しかしこの設定、聖女さんにバレたら怒られそうだ。まあ、日本語できないし大丈夫だろ。
「それで、これからどうするつもりかえ?」
おばあさんが問いかけてくる。
この一家の構成はおばあさんと孫の大地さん、花梨ちゃんの3人暮らしらしい。
大地さんと花梨ちゃんのご両親はご不幸があったとか。
「助けていただいた上でぶしつけなお願いなのですが、なんでもしますからここに置いてくれませんでしょうか」
「ほうほう、なんでもするとな?」
「あっ、こっちの子は勘弁してください。その分オレが働きますから!」
おばあさんは考え込む仕草をする。
「ねえ、おばあちゃんいいじゃない。ほら、畑仕事も腰にくるっていってたじゃない!」
「お前は自分が楽したいだけだろ」
「バレたかー」
「ま、いいさね。暫くは雇ってあげるよ」
「ありがたい!一生恩に着ます!」
◇◆◇◆◇◆◇◆
『ソーヤ様、これはどっちに運べばいいのですか』
『ああ、それはって、リサ、もう体は大丈夫なのか?』
『はい、もう大丈夫です。
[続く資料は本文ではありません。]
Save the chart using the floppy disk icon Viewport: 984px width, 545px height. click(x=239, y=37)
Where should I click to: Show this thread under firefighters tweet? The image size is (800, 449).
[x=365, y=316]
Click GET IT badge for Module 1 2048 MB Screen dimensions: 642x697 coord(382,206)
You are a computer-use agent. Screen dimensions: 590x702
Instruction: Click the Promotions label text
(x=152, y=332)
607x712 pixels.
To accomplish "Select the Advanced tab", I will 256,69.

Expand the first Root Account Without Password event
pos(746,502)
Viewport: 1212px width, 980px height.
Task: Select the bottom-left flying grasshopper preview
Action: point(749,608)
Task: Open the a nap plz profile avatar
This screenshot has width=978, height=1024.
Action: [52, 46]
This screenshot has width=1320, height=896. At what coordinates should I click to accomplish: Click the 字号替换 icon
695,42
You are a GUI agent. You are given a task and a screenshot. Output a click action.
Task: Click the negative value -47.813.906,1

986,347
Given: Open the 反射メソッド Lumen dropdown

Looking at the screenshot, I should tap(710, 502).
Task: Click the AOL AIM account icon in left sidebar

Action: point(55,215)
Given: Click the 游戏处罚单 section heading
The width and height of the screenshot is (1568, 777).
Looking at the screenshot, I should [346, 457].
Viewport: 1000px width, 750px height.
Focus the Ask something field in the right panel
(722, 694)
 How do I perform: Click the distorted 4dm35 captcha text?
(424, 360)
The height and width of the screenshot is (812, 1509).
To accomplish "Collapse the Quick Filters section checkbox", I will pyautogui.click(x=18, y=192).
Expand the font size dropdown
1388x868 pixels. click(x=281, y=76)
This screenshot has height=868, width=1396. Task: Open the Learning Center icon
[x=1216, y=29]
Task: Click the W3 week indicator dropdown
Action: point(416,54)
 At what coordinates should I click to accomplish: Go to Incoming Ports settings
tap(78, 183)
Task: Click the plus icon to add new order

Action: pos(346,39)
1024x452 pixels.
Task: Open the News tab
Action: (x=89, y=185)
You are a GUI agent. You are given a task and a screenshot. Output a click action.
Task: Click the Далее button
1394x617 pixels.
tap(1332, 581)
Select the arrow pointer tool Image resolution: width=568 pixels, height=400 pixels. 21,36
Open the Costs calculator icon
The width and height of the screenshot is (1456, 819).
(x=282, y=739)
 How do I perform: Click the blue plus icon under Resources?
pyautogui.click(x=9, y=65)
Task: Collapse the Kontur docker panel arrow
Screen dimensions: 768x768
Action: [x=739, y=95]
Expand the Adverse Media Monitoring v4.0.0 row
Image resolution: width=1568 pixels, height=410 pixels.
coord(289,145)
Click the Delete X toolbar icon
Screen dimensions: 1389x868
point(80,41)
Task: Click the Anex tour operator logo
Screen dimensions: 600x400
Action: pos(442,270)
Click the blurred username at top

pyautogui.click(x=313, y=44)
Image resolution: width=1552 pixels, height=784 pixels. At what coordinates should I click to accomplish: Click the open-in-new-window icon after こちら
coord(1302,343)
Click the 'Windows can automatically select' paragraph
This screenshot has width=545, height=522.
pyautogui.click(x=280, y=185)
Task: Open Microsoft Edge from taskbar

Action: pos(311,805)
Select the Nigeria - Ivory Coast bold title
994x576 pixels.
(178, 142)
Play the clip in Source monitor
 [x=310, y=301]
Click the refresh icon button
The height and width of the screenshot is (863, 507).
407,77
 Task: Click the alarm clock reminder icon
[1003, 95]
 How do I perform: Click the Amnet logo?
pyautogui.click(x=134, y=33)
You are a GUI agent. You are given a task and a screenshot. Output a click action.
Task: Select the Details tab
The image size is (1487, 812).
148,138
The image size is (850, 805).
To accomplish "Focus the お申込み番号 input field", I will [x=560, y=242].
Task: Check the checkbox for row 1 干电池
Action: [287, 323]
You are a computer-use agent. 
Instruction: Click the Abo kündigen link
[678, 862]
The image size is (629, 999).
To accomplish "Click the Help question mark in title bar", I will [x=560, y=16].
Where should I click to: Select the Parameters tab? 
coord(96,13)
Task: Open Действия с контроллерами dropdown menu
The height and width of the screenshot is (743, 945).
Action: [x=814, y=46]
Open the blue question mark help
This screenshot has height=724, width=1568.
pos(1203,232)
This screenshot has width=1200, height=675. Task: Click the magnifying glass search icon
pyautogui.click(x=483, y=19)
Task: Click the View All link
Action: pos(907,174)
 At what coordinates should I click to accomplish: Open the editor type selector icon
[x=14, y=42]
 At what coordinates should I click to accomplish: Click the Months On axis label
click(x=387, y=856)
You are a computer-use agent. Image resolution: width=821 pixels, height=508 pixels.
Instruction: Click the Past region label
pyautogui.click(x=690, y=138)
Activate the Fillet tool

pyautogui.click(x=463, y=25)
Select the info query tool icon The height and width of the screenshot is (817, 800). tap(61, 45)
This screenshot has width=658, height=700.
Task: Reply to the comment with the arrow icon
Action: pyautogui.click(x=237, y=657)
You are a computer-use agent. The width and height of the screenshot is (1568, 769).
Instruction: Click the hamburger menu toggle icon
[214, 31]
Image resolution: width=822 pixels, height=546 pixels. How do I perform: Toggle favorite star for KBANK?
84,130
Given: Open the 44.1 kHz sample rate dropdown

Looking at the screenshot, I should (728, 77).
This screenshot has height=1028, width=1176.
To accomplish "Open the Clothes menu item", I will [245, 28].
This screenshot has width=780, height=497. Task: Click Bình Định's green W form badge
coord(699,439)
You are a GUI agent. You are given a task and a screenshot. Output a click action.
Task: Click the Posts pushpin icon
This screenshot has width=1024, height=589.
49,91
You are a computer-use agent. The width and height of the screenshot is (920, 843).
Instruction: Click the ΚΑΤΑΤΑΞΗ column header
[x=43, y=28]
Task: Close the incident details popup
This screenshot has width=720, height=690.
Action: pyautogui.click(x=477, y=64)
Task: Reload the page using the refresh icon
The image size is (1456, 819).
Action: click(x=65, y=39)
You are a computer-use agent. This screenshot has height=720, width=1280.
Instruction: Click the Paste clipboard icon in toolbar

あと、私はもうリサではありません、クラリッサです』
『まあ近いしどっちでも』
『良く有りません!』
そう言って頬を膨らませる聖女さん。
どうやら体調はもう大丈夫みたいだな。
「え、クラリッサも手伝ってくれるの?やったぁ!」
「こら花梨、人を当てにしないでちゃんと手伝えよ」
「分かってますよーだ」
花梨ちゃんは大地さんに舌を出して応えている。
『それにしても、ここはいったいどこなのでしょう?』
『薄々感づいてるとは思うが…ここはオレ達の暮らしていた世界とはまったく違う場所、異世界だ』
聖女さんは目を伏せて両手を見つめる。
『…魔法が使えませんでした』
『この世界に魔素は存在しない。この世界に…魔法という概念は存在しない』
聖女さんが目に涙を湛えこちらを見つめてくる。
『それでは私達は元の世界に…』
『魔法という概念は存在しない、しかし、魔法が使えない訳じゃない。空気中に魔素が含まれていなくても、魔石には魔素が含まれている』
『しかし、その魔石は…』
『まだマジックバックにいくつか残っているはずだ。取り出すことができたんだからマジックバックの機能はまだ残っている』
そのマジックバック、こっちの世界に売り出せば天井知らずの値段になりそうだなあ。
それを資金にして色々買って持って帰るのもいいかもしれない。
『その魔石で足りますでしょうか?』
『まあ、テンコかリューシアが気づいてくれれば何とかなる…かな?』
どうかな?神様が二人もいりゃなんとかしてくれんじゃね?
何とかする気があるかどうかが問題だが。
『とにかく明日にでも、オレ達が墜落した現場にでも連れて行ってもらおう。マジックバックを回収しないとな』
『そうですね、捜せば未使用の魔石も落ちているかもしれません』
「もう二人とも!花梨のわからない言葉で話しちゃダメー!」
花梨ちゃんが聖女さんに抱きついてくる。
「ごめん、カリン」
「うん、ゆるしちゃう!」
すりすり頬を擦り付ける花梨ちゃん。
まるでリスみたいだな。
それにしても…
「クラリッサ、言葉覚えるの早すぎじゃない?」
まだ、昨日の今日なんだが。簡単な会話が成立しているでござる。